_What the task asks:_
From the data below, return the exact lines starting at the line containing "Nasz nowy dom (422, 633)" and ending at the line containing "[Piłka nożna na żywo (mecze, programy) 25", both included, and nothing else.

_Exercise material:_
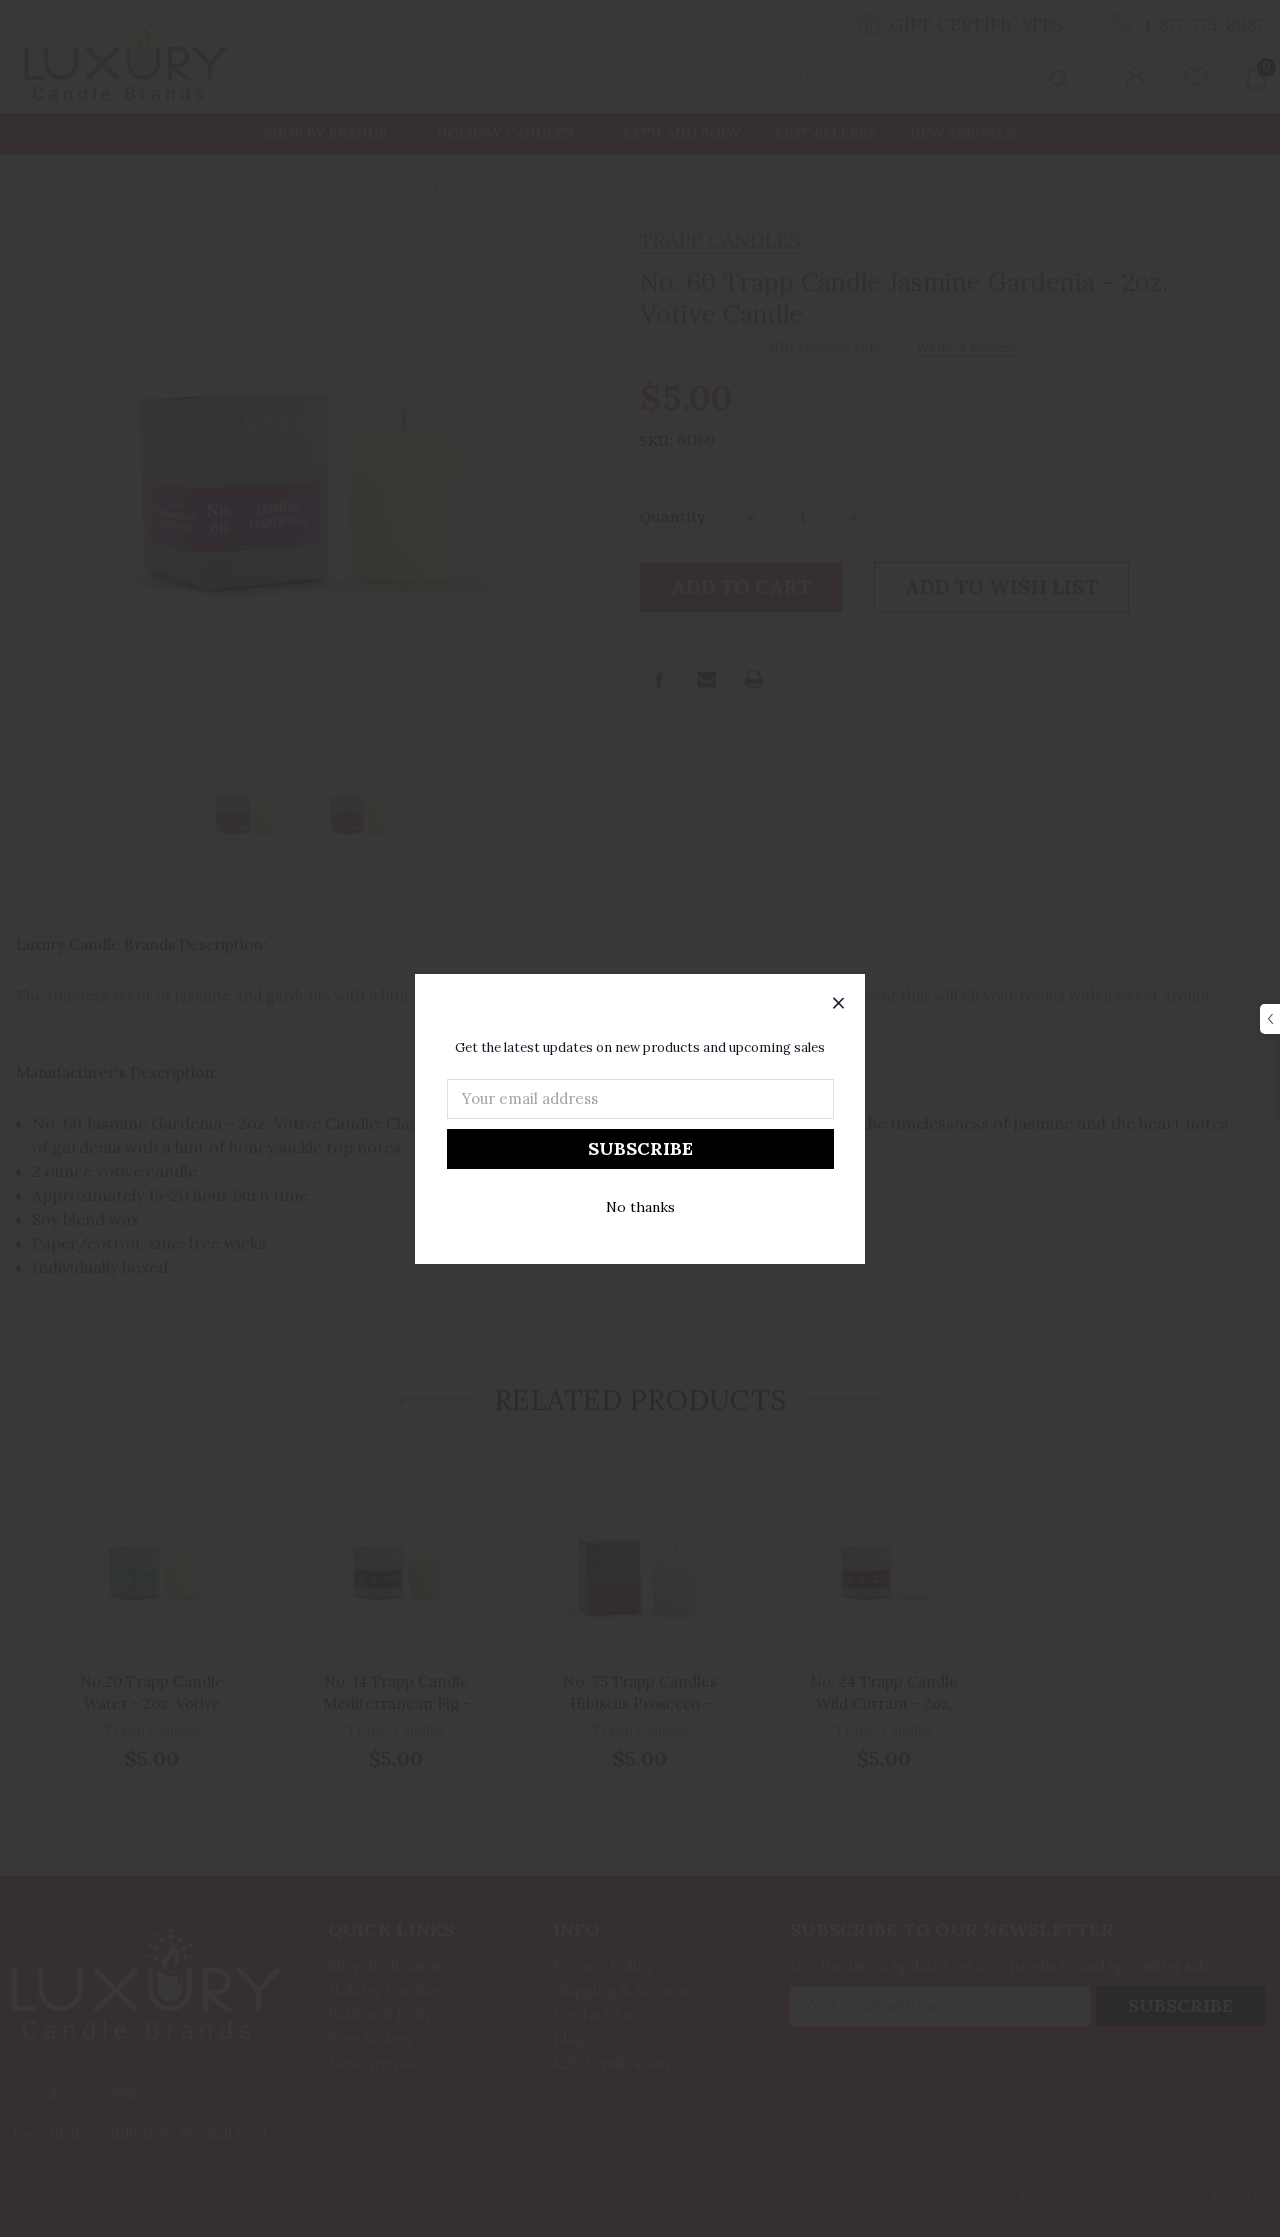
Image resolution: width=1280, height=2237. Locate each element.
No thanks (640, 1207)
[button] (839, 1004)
---
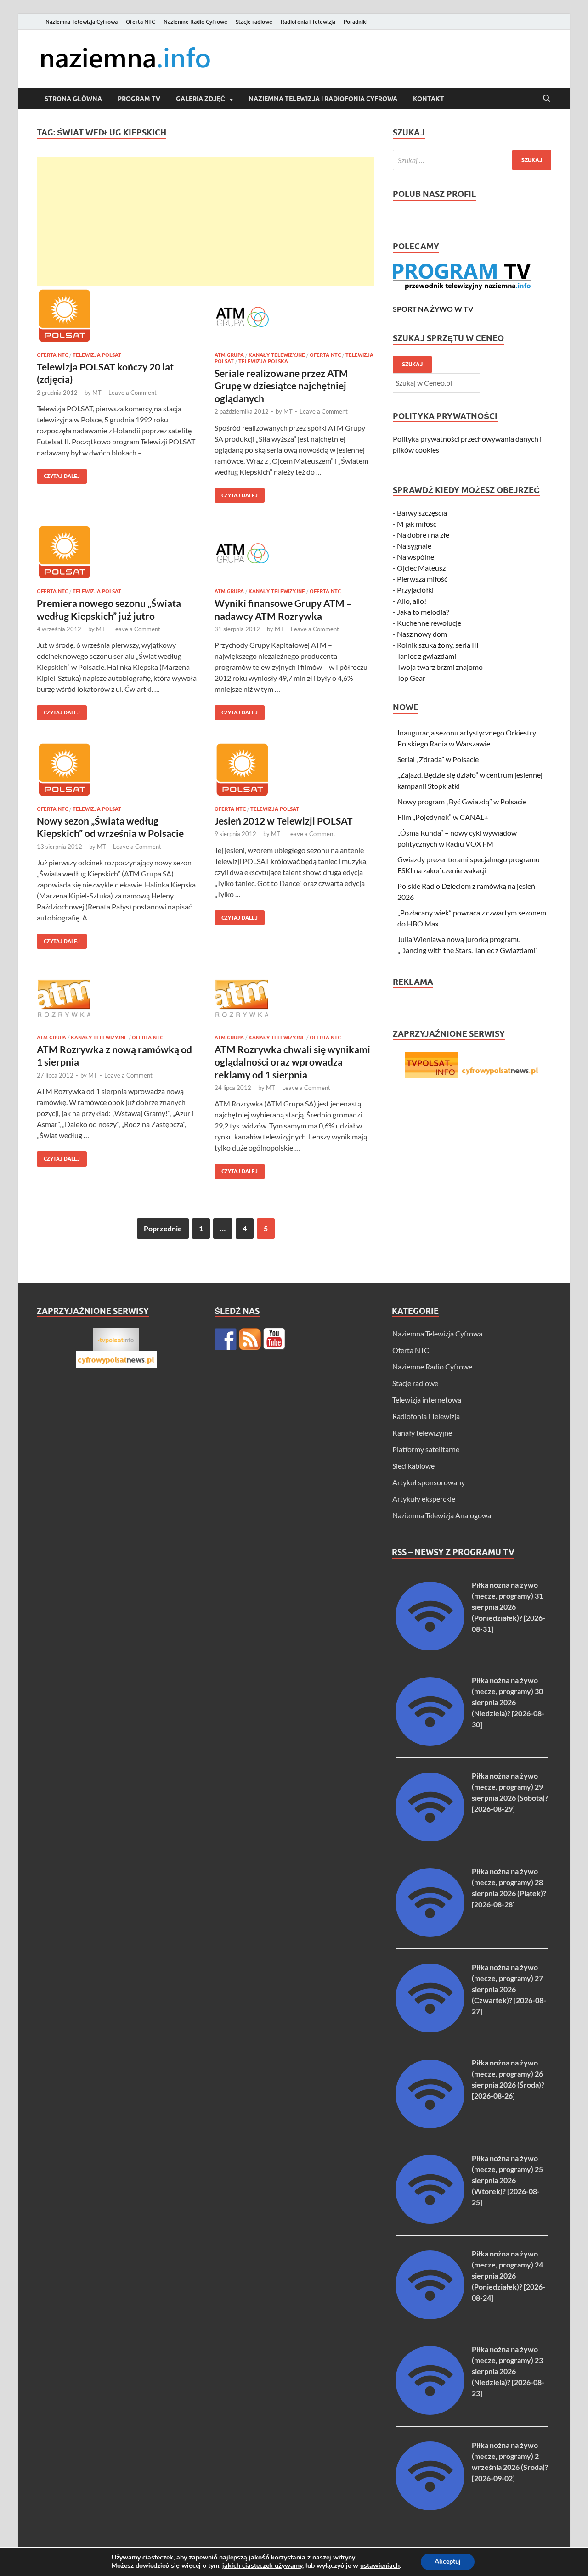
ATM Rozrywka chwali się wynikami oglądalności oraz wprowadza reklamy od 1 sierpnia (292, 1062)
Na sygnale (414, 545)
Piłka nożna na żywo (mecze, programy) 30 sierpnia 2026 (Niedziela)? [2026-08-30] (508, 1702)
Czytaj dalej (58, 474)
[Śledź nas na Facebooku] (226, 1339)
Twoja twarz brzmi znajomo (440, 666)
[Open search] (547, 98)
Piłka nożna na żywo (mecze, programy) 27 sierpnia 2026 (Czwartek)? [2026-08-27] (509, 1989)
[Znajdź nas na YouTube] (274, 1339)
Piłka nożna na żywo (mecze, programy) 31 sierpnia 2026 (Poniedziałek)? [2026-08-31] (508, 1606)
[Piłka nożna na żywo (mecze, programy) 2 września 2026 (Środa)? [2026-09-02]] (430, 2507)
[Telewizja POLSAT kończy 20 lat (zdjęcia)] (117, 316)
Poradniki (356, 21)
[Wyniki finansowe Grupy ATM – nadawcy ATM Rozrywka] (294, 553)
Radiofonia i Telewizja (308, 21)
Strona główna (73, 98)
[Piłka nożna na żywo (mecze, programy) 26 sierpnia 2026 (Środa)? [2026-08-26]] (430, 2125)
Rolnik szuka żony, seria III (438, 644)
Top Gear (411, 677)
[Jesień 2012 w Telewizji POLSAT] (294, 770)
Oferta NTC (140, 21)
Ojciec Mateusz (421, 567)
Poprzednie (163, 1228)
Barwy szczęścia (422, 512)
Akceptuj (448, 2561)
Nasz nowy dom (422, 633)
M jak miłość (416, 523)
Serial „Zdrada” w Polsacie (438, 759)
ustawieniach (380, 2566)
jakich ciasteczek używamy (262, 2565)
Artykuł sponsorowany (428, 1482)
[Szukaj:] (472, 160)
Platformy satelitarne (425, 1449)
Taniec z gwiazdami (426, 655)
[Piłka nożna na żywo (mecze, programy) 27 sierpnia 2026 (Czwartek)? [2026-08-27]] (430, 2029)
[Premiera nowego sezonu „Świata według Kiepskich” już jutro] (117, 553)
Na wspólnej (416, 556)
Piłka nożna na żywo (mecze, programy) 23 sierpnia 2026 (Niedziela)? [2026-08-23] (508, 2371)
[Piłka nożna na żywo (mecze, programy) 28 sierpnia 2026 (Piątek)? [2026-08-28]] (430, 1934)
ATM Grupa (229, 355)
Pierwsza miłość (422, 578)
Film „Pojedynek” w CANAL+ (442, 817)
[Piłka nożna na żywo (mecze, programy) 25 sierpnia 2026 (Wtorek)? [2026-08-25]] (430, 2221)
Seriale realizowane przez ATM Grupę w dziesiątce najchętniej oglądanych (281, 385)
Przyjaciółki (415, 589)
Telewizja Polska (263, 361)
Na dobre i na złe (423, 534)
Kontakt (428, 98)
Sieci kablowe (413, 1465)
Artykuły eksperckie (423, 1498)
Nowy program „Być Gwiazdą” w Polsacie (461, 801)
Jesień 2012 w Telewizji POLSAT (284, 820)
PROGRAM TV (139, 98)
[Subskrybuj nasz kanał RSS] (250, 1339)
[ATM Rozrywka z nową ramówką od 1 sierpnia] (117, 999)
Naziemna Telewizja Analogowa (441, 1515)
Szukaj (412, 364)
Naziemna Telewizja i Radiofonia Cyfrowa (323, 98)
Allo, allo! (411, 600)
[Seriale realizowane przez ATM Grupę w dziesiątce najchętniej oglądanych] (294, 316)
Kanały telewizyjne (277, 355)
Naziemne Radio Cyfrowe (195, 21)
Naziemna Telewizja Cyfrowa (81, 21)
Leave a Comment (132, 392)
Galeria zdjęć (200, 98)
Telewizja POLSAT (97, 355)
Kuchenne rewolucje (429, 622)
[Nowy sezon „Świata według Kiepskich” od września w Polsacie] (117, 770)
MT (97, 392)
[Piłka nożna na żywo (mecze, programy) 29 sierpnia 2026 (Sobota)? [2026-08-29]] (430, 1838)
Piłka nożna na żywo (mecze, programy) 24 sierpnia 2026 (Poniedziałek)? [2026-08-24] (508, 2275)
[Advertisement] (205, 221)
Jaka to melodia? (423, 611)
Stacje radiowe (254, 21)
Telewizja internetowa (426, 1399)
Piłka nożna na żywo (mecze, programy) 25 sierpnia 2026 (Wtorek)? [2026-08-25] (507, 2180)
...
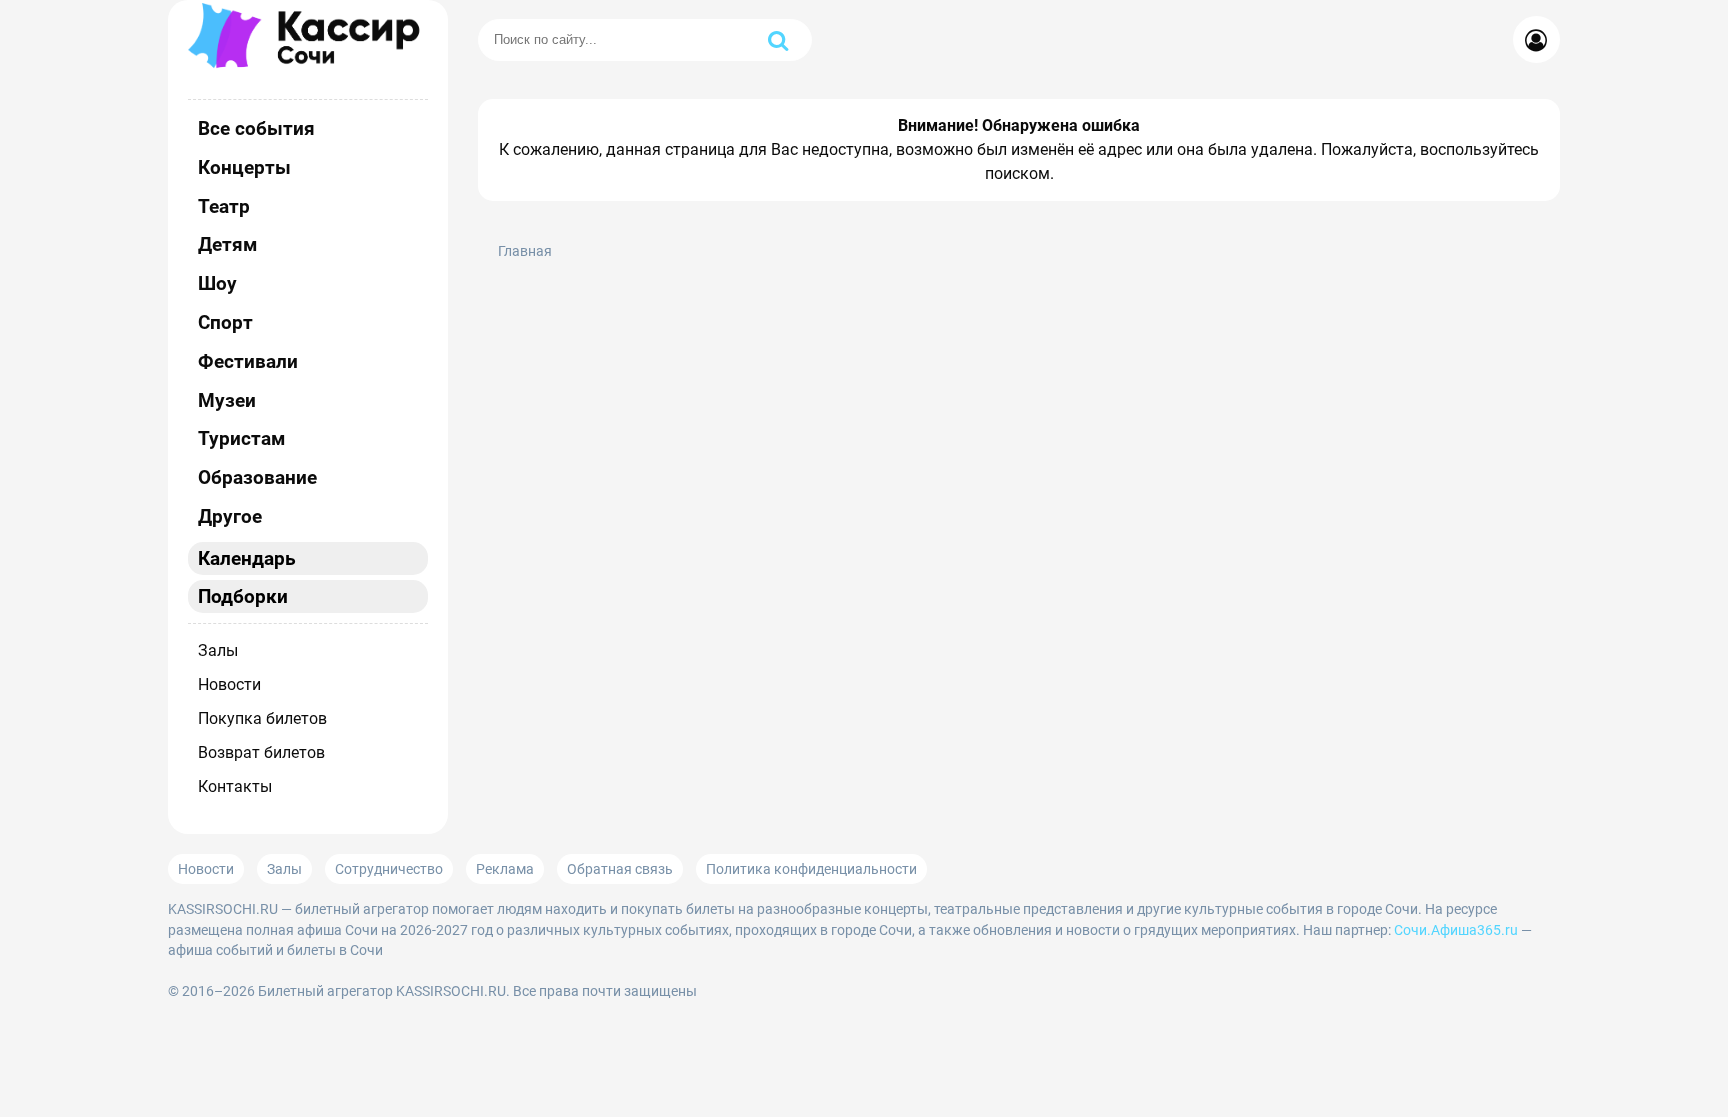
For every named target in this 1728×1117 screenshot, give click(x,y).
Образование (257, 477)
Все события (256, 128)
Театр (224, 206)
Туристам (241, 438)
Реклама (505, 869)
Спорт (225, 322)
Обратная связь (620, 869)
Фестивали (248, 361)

_Exercise result:_
Nasz nowy dom (422, 633)
M jak miłość (416, 523)
Serial „Zdrada” w Polsacie (438, 759)
ustawieniach (380, 2566)
jakich ciasteczek używamy (262, 2565)
Artykuł sponsorowany (428, 1482)
[Szukaj:] (472, 160)
Platformy satelitarne (425, 1449)
Taniec z gwiazdami (426, 655)
[Piłka nożna na żywo (mecze, programy) 27 sierpnia 2026 (Czwartek)? [2026-08-27]] (430, 2029)
[Premiera nowego sezonu „Świata według Kiepskich” już jutro] (117, 553)
Na wspólnej (416, 556)
Piłka nożna na żywo (mecze, programy) 23 sierpnia 2026 (Niedziela)? [2026-08-23] (508, 2371)
[Piłka nożna na żywo (mecze, programy) 28 sierpnia 2026 (Piątek)? [2026-08-28]] (430, 1934)
ATM Grupa (229, 355)
Pierwsza miłość (422, 578)
Film „Pojedynek” w CANAL+ (442, 817)
[Piłka nożna na żywo (mecze, programy) 25 sierpnia 2026 (Wtorek)? [2026-08-25]] (430, 2221)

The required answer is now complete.